On Friday, Hadid walked in the Vetements show during Paris Fashion Week wrapped tightly in a roll of yellow and red DHL-branded packing tape. The adhesive tool was styled into a strapless mini dress, while two heeled pumps were wrapped in the same tape to match. “She delivered,” read one social media comment. “FedEx has 24 hours to respond,” added another.

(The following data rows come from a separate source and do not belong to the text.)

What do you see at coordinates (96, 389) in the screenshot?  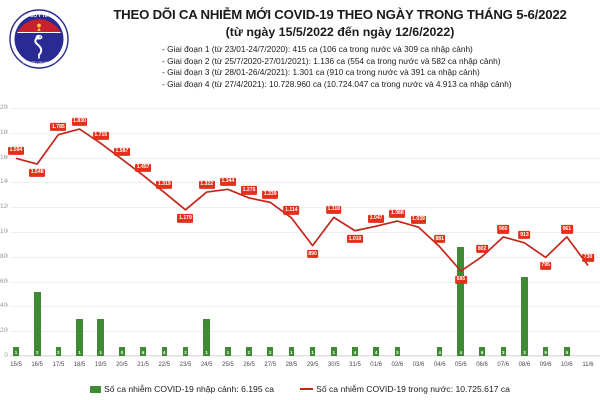 I see `bar-swatch-icon` at bounding box center [96, 389].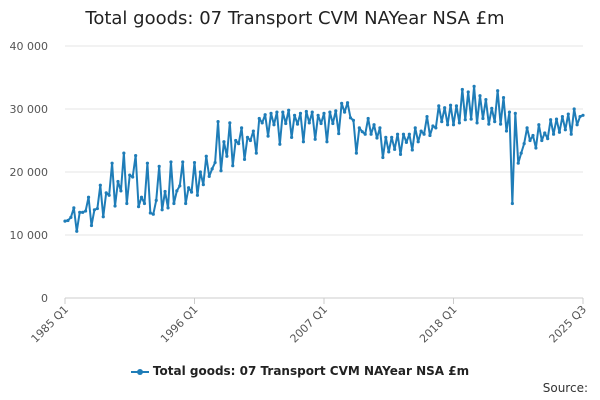  Describe the element at coordinates (565, 388) in the screenshot. I see `source-label: Source:` at that location.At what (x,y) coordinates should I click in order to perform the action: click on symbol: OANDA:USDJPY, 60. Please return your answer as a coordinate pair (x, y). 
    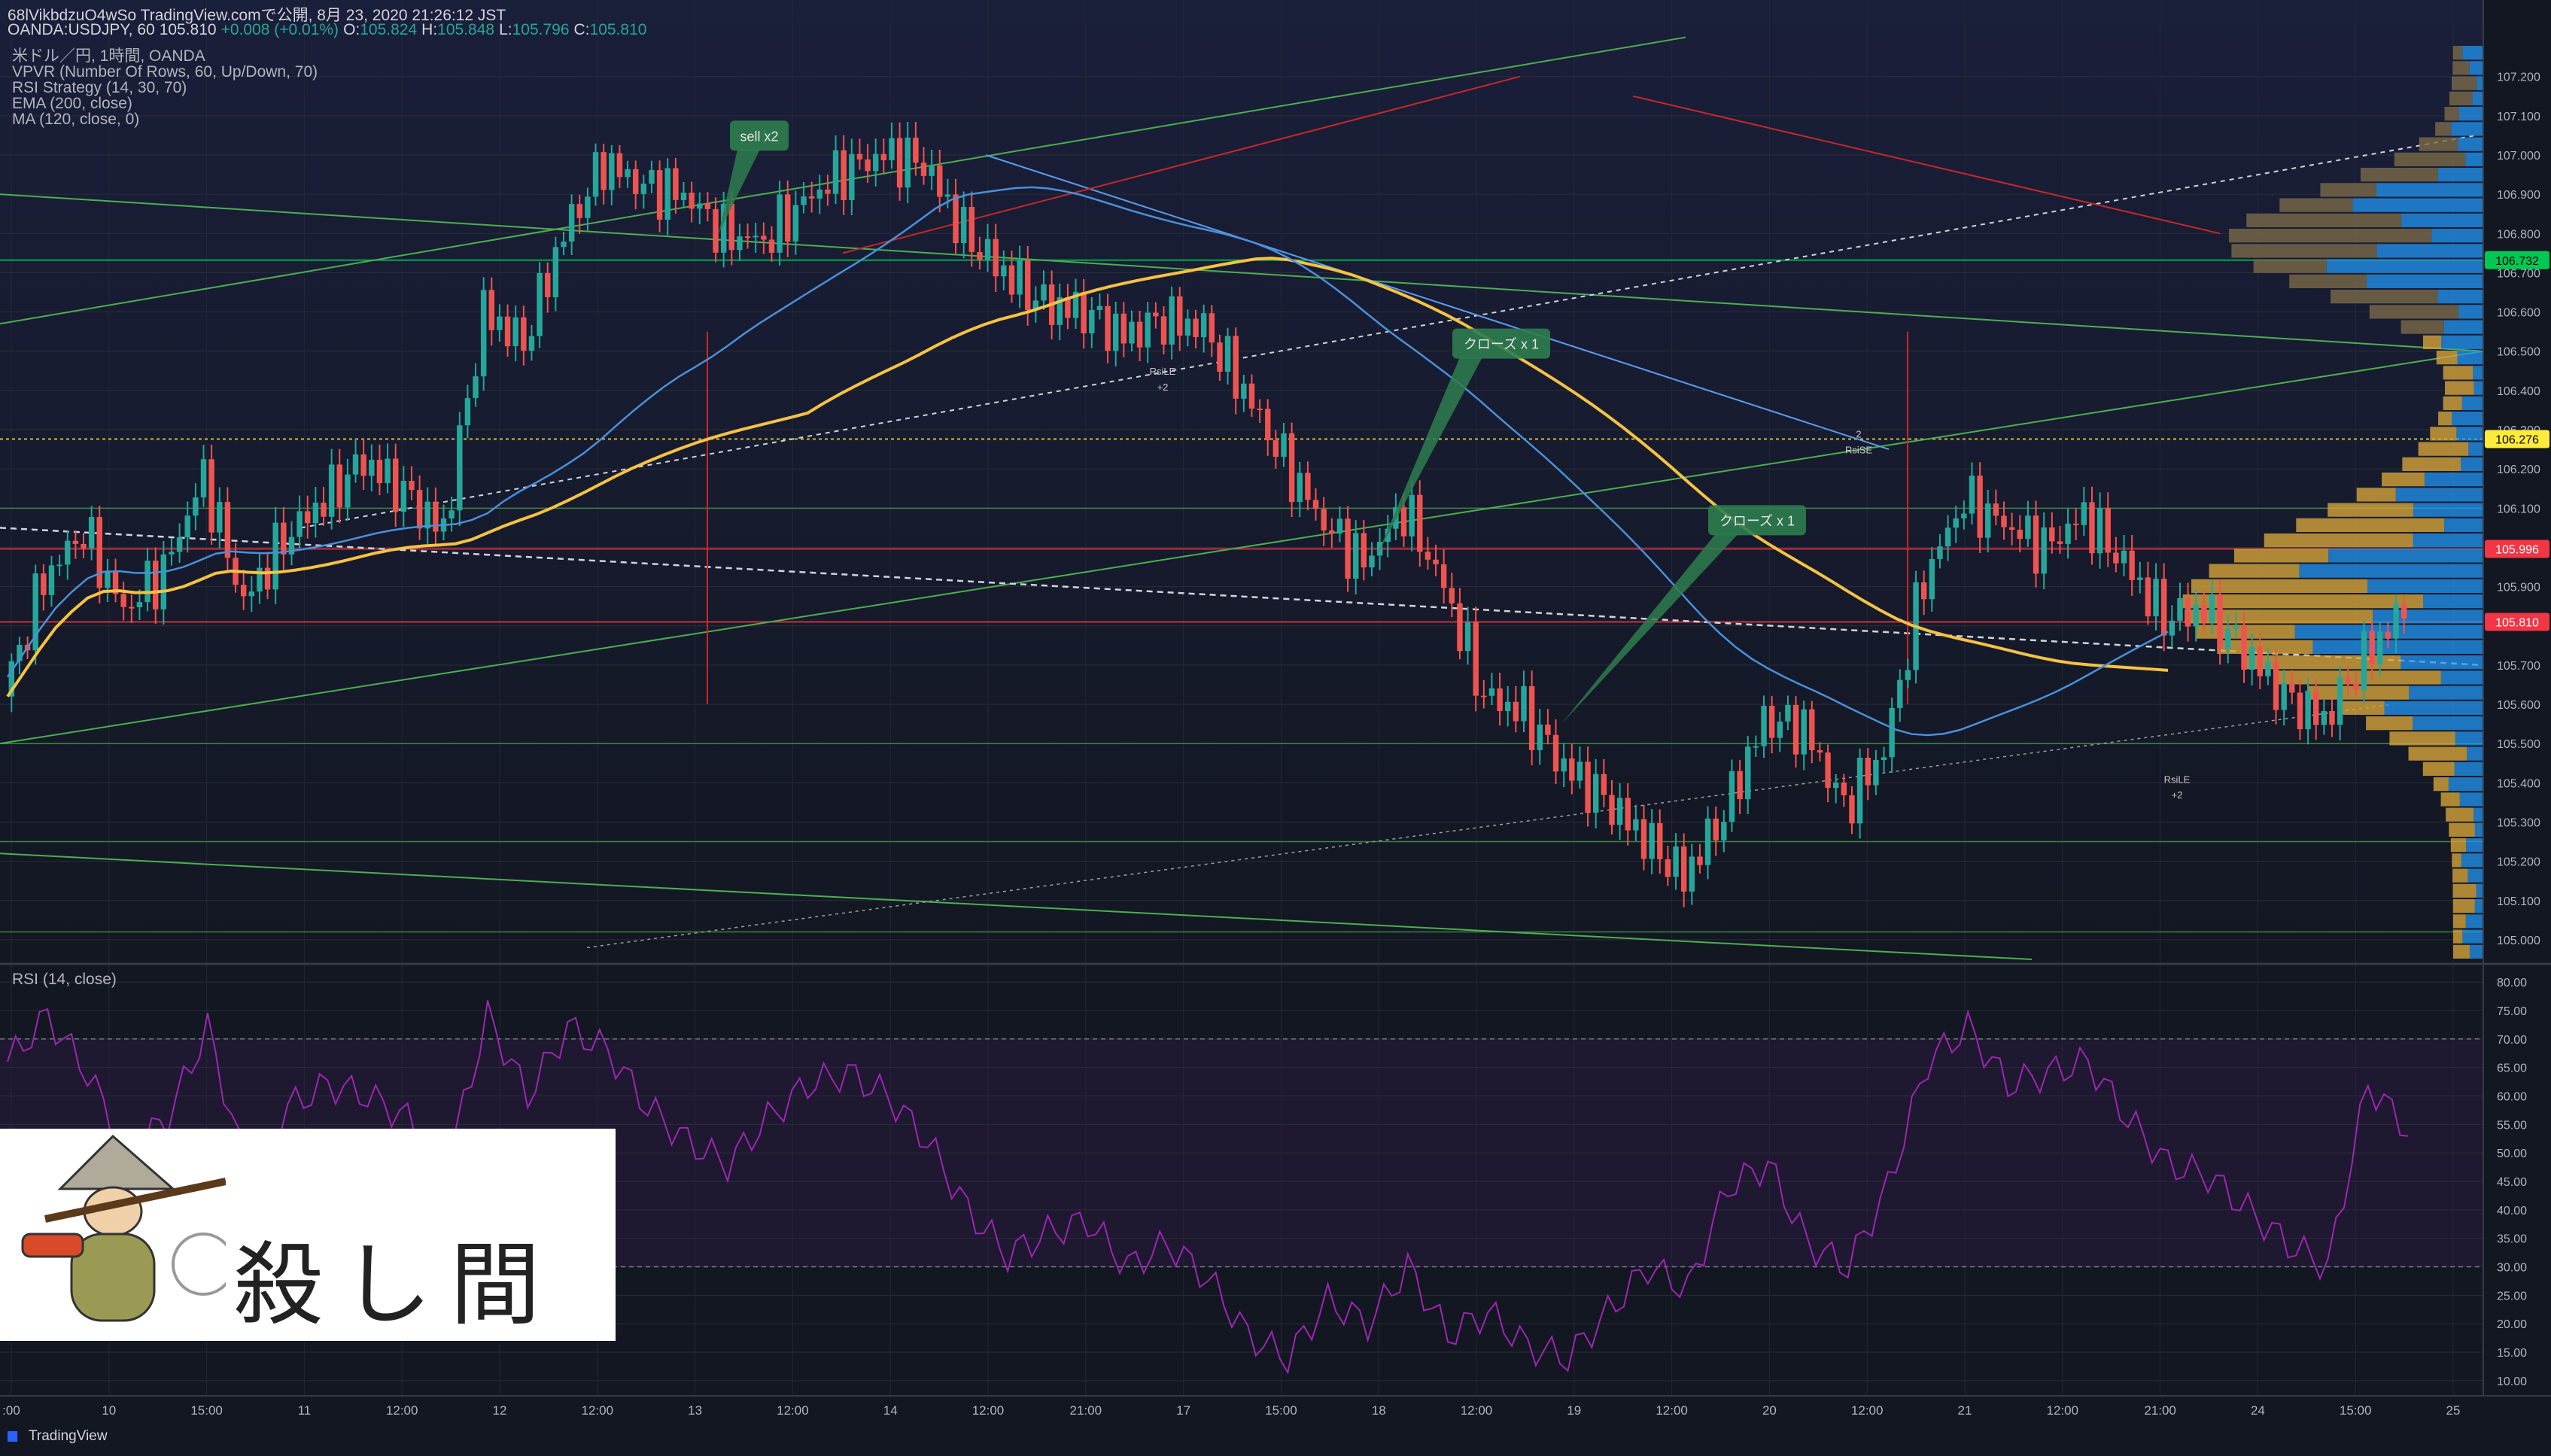
    Looking at the image, I should click on (82, 30).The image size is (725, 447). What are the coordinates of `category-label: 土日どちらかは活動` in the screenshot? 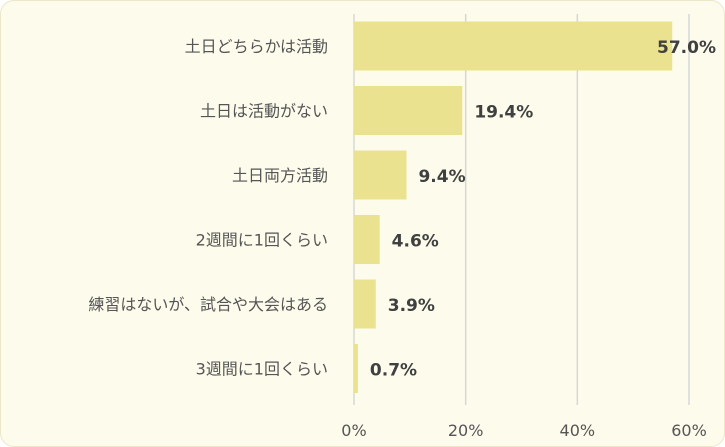 It's located at (256, 46).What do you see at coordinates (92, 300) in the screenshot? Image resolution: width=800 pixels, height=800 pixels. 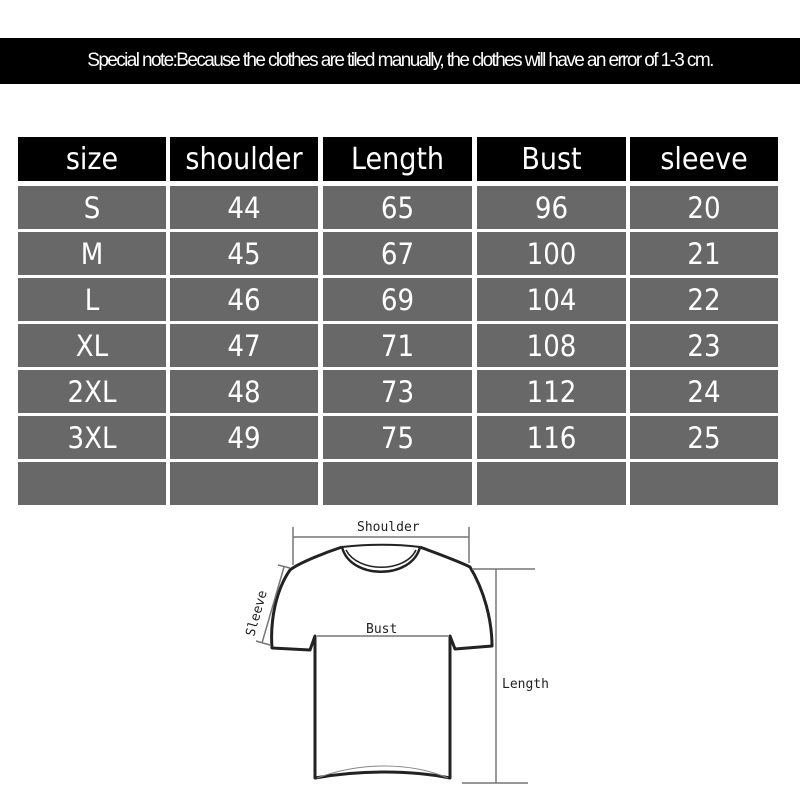 I see `cell-size: L` at bounding box center [92, 300].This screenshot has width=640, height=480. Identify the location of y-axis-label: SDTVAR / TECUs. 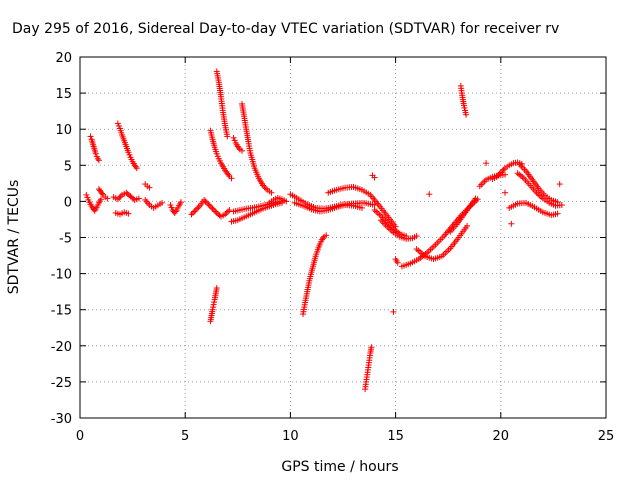
(14, 238).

While it may be one of the most cost-effective pieces we’ve seen on a high fashion runway this season, the idea of using tape as a textile isn’t new. In 2017, Raf Simmons cinched the waists of models dressed in wool overcoats with a custom printed tape that read, “Walk with Me” and “RSYP Youth Project.” That same year Jeremy Scott, who was inspired by garbage for his Moschino collection, presented gowns with taped straps and detailing. In 2022, Kim Kardashian made headlines when she arrived at the Balenciaga show in Paris — almost every square inch of her covered in Balenciaga-branded yellow and black police tape. According to New York Times chief fashion critic Vanessa Friedman, the outfit made a “sticky tape-y sound” as Kardashian walked.
Duct tape was originally created during World War II. It was invented by Vesta Stoudt, an American mother and munitions factory worker, who saw a better way to package soldiers’ ammunition boxes, but it quickly became a fix-all solution for everything from split boots to fender’s on jeeps to make-shift bandages. By the 2010s, the adhesive had become fashionable as well as functional: Now rolls were emblazoned with pictures of Hello Kitty, made to glow in the dark or scented. Constructing a duct tape dress was a favorite challenge on reality fashion competition Project Runway, while in 2010, for the award-winning “Telephone” music video featuring Beyoncé, Lady Gaga writhed around a prison cell with little more than a few yards of yellow caution tape in the way of an outfit.
In 2011, Iowa State University staged its first annual duct tape fashion show — covered by the New York Times — only permitting designs that were made entirely from the hardware store staple. The event was canceled in 2015 due to “minimal interest,” but passionate tape designers needn’t feel unstuck. With brands like Vetements and Balenciaga flying the flag for the unconventional material once more, perhaps the roll hasn’t run out just yet.